Wednesday, February 11, 2009

#47

47. Michigan by Sufjan Stevens

More and more it is becoming clear that Sufjan Stevens' 50 states project, wherein an album would be created with the title and focus on every US state, will never come to fruition. Too bad, he should have done Canadian provinces. It would have been a lot more feasible.

Now it's being rumoured that he never intended to do it from the start, that it was simply a joke that everyone else took too seriously. I don't believe that. Sufjan Stevens displayed such a love and interest in the two states that he started with that I can't believe he wouldn't have such a love for the rest of America. The 50 states project, more than anything else, represents his undying love for his country, and shows how dedicated he is to expressing this love. And, against all odds, these albums make me love America too.

Sufjan started, like it is said all good artists start, at home. Michigan was where he grew up, and Michigan is where he grew up - musically (lol). I often think about how Sufjan's songwriting technique seems very different than most artists. Rather than start with a melody, or even with lyrics, his songs seem to spring forth from a single subject. On Michigan, the entire songwriting process seemed to as simple be pulling elements and locations from the state and then writing songs about them.

The songs are fairly simple, too. The lyrics fall into the prose pattern of many other artists of the genre, but Sufjan's are usually the most understandable, although he does pack them with allusions and references. The instruments, although large in number, do mainly very simple things. Horns work their way up and down scales. Acoustic guitars pick some chords and are content to idle on them. Pianos mirror the vocal track. Even when the electric guitar wanders in, it merely chokes out a small solo number before retreating. And yet, despite this apparent minimalism, the songs display such warmth, such fullness and lushness, that you get the sense that every part was meticulously planned and perfected. It probably was.

Michigan is a collection of mostly quiet, contemplative songs, broken occasionally by a jazzy or tremendously upbeat number, centred around the majestic 8-minute number, "Detroit, Lift Up Your Weary Head!". It starts subdued, rises to the fervor of "Say Yes! To M!ch!gan", backs down again, and repeats this cycle onward and upward. Not every track is instantly memorable, but they all contain an undeniable quality. There are no bad parts to this album, but some parts stick out in particular.

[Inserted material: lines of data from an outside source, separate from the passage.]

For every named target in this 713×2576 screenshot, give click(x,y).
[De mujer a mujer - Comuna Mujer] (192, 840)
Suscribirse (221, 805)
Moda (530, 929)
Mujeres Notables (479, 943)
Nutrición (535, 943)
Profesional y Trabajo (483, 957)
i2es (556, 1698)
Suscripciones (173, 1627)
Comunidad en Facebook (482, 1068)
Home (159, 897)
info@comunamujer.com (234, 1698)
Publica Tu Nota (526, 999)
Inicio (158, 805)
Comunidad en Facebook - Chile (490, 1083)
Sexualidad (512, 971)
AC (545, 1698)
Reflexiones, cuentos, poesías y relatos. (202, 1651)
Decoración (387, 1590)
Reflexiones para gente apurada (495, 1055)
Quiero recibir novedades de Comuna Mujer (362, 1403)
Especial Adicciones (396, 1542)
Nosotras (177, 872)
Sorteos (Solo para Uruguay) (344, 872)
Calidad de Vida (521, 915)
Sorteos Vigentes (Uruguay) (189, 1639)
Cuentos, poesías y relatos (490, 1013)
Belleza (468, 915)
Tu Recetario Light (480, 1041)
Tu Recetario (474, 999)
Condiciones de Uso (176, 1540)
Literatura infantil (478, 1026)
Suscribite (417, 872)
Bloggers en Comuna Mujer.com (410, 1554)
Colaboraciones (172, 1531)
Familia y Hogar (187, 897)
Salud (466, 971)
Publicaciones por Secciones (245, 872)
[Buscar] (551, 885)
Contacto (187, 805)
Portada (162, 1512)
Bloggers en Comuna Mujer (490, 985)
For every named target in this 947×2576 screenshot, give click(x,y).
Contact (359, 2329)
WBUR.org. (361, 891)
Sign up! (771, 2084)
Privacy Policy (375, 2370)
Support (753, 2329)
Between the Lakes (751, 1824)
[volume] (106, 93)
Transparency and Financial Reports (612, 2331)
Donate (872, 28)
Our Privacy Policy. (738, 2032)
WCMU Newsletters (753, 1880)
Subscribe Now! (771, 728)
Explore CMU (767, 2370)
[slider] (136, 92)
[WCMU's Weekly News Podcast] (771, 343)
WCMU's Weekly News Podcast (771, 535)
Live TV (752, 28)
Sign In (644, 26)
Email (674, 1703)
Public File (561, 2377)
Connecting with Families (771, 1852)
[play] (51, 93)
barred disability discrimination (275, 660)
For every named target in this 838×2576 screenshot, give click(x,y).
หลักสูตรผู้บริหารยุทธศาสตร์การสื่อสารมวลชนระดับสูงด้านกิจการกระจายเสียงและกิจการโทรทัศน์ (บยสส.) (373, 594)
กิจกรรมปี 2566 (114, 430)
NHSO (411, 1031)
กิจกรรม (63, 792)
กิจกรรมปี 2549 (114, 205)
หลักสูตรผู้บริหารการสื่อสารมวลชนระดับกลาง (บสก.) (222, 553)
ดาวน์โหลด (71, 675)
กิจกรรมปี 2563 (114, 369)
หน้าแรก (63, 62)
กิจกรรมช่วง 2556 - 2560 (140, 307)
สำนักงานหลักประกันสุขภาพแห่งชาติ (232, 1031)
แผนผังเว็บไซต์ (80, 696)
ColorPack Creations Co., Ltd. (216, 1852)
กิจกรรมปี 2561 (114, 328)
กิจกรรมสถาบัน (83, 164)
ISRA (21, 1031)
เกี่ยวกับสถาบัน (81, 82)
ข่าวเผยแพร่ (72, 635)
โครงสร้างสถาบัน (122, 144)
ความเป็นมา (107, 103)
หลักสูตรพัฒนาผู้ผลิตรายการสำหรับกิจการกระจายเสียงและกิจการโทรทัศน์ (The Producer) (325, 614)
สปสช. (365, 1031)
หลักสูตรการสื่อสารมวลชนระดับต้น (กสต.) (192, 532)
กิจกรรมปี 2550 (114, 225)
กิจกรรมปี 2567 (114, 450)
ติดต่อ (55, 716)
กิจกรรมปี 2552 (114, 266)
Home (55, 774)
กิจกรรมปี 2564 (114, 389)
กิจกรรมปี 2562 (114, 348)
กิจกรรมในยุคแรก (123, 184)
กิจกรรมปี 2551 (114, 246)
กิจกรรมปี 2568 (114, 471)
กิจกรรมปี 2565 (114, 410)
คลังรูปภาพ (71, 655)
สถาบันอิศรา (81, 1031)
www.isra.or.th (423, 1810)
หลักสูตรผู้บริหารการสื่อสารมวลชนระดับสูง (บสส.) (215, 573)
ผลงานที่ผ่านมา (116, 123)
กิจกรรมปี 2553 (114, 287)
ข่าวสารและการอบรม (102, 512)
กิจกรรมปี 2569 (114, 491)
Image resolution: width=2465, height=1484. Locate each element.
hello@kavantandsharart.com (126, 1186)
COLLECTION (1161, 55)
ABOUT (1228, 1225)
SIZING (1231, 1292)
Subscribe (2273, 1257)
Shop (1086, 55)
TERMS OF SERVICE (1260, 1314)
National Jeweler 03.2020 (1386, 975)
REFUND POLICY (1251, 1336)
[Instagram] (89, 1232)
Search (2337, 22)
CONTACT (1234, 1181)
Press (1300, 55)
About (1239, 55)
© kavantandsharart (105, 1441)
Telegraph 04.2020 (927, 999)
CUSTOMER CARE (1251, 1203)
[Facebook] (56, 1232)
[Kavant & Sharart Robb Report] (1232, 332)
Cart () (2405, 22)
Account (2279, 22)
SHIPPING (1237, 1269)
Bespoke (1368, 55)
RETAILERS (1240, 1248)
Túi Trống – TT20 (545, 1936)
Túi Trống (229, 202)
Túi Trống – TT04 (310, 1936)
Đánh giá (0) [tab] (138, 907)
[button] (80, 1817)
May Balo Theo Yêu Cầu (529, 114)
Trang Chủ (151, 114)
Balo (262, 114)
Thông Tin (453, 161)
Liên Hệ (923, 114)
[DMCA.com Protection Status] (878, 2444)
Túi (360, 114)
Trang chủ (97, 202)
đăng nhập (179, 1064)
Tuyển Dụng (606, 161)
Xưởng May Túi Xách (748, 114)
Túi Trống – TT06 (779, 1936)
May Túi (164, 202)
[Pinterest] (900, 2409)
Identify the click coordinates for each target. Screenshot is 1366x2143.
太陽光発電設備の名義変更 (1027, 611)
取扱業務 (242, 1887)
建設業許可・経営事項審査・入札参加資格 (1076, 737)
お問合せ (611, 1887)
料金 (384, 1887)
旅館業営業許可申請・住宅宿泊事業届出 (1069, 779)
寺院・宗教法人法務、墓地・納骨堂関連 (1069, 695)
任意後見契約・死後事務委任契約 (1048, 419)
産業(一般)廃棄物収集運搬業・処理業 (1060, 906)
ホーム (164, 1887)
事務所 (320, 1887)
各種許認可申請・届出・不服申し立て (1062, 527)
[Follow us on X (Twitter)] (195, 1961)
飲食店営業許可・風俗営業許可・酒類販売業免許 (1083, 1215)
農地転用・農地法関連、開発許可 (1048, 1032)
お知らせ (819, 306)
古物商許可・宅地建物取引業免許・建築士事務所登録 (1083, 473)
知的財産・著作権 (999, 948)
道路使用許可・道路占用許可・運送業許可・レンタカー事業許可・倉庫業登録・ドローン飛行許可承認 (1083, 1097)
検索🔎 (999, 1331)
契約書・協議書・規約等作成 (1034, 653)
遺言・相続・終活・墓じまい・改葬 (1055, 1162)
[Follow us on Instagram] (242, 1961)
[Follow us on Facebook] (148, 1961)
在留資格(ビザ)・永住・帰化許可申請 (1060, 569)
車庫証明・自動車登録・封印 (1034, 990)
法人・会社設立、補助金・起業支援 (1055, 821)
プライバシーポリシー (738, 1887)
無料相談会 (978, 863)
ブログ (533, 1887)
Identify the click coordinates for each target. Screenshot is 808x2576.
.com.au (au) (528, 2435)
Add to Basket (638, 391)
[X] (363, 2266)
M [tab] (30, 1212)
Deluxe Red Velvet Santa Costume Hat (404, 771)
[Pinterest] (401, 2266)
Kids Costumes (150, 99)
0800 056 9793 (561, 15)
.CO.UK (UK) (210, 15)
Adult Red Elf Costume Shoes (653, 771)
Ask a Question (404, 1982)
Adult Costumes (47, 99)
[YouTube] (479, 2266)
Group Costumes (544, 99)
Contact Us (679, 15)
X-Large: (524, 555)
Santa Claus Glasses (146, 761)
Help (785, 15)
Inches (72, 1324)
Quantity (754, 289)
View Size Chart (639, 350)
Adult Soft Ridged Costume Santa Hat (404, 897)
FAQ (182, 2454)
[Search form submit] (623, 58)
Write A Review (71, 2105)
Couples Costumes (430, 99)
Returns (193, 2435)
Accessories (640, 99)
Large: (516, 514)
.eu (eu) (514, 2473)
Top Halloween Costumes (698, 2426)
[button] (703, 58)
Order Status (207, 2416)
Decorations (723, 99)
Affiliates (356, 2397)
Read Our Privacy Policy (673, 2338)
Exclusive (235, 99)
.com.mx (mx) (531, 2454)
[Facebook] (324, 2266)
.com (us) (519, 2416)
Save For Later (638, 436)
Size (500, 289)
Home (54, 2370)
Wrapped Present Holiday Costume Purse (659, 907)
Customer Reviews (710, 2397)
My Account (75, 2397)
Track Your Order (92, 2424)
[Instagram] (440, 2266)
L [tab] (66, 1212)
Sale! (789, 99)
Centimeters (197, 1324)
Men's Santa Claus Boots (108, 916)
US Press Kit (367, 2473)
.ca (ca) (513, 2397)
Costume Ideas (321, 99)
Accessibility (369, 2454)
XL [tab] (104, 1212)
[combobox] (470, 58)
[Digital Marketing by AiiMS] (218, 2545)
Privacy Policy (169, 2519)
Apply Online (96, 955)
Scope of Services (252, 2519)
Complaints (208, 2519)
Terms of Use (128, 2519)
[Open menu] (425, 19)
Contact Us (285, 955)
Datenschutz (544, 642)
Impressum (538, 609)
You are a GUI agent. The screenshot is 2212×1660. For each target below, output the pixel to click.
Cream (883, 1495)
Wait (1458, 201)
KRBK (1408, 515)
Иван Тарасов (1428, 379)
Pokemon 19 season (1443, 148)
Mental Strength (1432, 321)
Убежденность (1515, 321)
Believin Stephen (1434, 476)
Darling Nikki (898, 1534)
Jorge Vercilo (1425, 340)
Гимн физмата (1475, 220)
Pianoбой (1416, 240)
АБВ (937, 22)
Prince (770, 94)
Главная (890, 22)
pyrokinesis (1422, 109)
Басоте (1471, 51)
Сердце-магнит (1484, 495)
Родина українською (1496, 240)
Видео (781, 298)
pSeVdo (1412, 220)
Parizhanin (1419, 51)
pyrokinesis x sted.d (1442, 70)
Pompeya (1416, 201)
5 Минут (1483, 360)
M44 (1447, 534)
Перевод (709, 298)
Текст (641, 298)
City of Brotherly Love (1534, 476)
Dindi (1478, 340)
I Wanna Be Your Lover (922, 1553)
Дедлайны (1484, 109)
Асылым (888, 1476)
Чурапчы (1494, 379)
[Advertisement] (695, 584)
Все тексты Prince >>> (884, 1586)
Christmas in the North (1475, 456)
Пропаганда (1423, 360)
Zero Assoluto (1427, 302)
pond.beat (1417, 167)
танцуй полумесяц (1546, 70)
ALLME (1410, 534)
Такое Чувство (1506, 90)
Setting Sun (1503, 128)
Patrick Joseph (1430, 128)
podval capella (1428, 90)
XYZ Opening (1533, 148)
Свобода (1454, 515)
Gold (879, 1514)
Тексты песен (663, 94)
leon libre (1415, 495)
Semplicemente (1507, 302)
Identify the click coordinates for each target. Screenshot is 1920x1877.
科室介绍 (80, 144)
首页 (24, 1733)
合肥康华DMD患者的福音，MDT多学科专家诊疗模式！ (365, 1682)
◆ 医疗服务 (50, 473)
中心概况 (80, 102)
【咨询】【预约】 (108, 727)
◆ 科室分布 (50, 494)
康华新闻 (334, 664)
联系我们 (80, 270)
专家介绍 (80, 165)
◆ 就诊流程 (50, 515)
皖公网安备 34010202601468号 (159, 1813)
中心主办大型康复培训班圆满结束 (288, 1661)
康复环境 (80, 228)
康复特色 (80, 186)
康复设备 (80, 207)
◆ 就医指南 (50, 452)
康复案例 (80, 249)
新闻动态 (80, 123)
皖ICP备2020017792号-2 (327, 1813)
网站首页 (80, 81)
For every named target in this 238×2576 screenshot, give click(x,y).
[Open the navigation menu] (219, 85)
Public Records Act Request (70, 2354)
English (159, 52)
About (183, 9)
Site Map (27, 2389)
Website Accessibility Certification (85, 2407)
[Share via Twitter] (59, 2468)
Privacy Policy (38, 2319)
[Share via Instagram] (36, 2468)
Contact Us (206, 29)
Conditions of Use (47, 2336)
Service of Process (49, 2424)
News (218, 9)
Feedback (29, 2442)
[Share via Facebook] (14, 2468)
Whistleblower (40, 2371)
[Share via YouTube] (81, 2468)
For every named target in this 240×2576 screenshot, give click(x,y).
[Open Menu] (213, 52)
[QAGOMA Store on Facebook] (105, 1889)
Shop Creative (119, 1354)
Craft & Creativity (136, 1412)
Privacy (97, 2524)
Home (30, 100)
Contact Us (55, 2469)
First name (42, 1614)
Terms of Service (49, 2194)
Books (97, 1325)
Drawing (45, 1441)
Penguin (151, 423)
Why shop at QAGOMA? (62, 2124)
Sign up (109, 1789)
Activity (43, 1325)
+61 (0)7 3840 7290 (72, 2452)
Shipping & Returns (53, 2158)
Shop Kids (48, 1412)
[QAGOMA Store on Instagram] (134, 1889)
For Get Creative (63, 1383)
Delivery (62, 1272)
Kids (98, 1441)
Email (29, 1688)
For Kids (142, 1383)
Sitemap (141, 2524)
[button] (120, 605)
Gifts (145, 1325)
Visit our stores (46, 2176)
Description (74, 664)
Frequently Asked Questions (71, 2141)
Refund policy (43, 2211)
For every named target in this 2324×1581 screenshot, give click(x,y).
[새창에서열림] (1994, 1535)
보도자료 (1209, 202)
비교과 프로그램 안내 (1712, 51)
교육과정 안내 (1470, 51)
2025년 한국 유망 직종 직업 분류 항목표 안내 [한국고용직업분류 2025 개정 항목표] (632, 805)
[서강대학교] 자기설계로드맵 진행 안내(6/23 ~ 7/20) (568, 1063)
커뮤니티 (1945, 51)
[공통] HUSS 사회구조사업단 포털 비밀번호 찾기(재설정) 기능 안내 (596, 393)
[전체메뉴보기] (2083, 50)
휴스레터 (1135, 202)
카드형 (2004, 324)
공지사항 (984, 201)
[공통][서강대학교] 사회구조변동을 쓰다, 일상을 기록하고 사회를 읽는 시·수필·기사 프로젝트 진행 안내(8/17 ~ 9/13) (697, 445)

Like, for instance, the part in "Say Yes! To M!ch!gan" where the dynamics redoubles and the pitch jumps up another tone. How can a song not even three minutes long contain such anticipation and indulgence? Or the opening bars of the following track, "The Upper Peninsula"? How can one man write both songs with the same level of emotional gravity, being so happy and melancholy with equal sincerity? Or the aforementioned song of Detroit? How can an 8-minute song seem so light, almost short, with the catchy quality that leaves you wanting more instantly after hearing it?

Sufjan displays this almost supernatural songwriting talent on moments such as this, and, in a certain way, on every note he lays down. And maybe his true ambitions will never be realized - maybe the 50 states project was doomed from the start, and maybe his great love for his country will go unrequited - but he has produced at least this piece of music, this state both of mind and land committed to music. How perfectly quaint and majestic for the state of both the great lakes and mighty Detroit.